Exercise material ->
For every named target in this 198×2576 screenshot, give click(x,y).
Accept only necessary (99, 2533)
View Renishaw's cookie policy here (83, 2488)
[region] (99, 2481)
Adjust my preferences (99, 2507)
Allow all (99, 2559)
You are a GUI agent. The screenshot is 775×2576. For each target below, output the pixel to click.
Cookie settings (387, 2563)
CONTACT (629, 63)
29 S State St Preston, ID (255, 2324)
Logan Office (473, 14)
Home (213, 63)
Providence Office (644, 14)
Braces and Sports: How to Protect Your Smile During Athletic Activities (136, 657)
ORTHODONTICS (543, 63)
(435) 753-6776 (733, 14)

What to do -> Everything in the listing above should be printed again exactly.

Result of this exercise ->
For every named target in this 198×2576 screenshot, give click(x,y).
Accept only necessary (99, 2533)
View Renishaw's cookie policy here (83, 2488)
[region] (99, 2481)
Adjust my preferences (99, 2507)
Allow all (99, 2559)
You are a GUI agent. The screenshot is 775×2576. For each target below, output the pixel to click.
Cookie settings (387, 2563)
CONTACT (629, 63)
29 S State St Preston, ID (255, 2324)
Logan Office (473, 14)
Home (213, 63)
Providence Office (644, 14)
Braces and Sports: How to Protect Your Smile During Athletic Activities (136, 657)
ORTHODONTICS (543, 63)
(435) 753-6776 (733, 14)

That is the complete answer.